You may assume the two numbers do not contain any leading zero, except the number 0 itself.

Input: (2 -> 4 -> 3) + (5 -> 6 -> 4)
Output: 7 -> 0 -> 8

翻譯：給定兩個非空的鏈表，表示兩個非負(fù)整數(shù)。 數(shù)字以相反的順序存儲，每個節(jié)點(diǎn)包含一個數(shù)字。 添加兩個數(shù)字并將其作為鏈表返回。

您可以假設(shè)兩個數(shù)字不包含任何前導(dǎo)零，除了數(shù)字0本身。

過程：

總結(jié)：

1 . 鏈表的add
2 . 兩個鏈表長度不同，空指針
3 . 進(jìn)位問題

代碼實(shí)現(xiàn)

public class Solution {
    public ListNode addTwoNumbers(ListNode l1, ListNode l2) {
        if (null == l1) {
            return l2;
        }
        if (null == l2) {
            return l1;
        }
        ListNode result = new ListNode(0);
        int carry = 0;  //進(jìn)位
        int sum = 0;
        while (l1 != null || l2 != null) {
            sum = (l1 == null ? 0 : l1.val) + (l2 == null ? 0 : l2.val) + carry;  //求和
            carry = sum / 10;  //進(jìn)位
            sum = sum % 10;    //值
            ListNode root = new ListNode(sum);  //初始化一個節(jié)點(diǎn)

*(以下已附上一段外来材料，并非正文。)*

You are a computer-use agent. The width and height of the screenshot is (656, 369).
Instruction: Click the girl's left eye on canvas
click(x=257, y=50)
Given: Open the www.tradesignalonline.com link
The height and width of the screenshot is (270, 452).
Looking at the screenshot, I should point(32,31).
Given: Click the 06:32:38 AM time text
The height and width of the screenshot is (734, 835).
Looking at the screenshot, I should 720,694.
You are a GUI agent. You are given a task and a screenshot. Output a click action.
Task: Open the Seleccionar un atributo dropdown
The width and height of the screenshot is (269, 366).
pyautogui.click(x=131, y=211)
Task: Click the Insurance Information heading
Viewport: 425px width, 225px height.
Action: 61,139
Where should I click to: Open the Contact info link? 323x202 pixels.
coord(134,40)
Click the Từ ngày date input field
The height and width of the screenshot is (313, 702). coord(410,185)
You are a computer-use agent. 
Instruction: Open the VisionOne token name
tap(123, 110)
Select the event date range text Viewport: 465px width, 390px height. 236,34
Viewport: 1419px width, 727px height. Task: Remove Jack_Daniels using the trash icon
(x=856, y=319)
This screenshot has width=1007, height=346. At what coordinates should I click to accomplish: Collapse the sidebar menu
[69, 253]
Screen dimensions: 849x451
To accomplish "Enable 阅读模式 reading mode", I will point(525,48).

            result = addListNode(result, root);

            l1 = l1 == null ? null : l1.next;
            l2 = l2 == null ? null : l2.next;
        }
        if (carry != 0) {
            ListNode root = new ListNode(1);  //初始化一個節(jié)點(diǎn)
            result = addListNode(result, root);
        }
        return result.next;
    }

    /**
     * add  節(jié)點(diǎn)
     *
     * @param result
     * @param root
     * @return
     */
    public ListNode addListNode(ListNode result, ListNode root) {
        if (result.next == null) {
            result.next = root;
            return result;
        }
        ListNode tmp = result.next;
        while (tmp.next != null) {
            tmp = tmp.next;
        }
        tmp.next = root;
        return result;
    }
}

ListNode類

public class ListNode {
    int val;
    ListNode next;

    public ListNode(int x) {
        val = x;
    }
}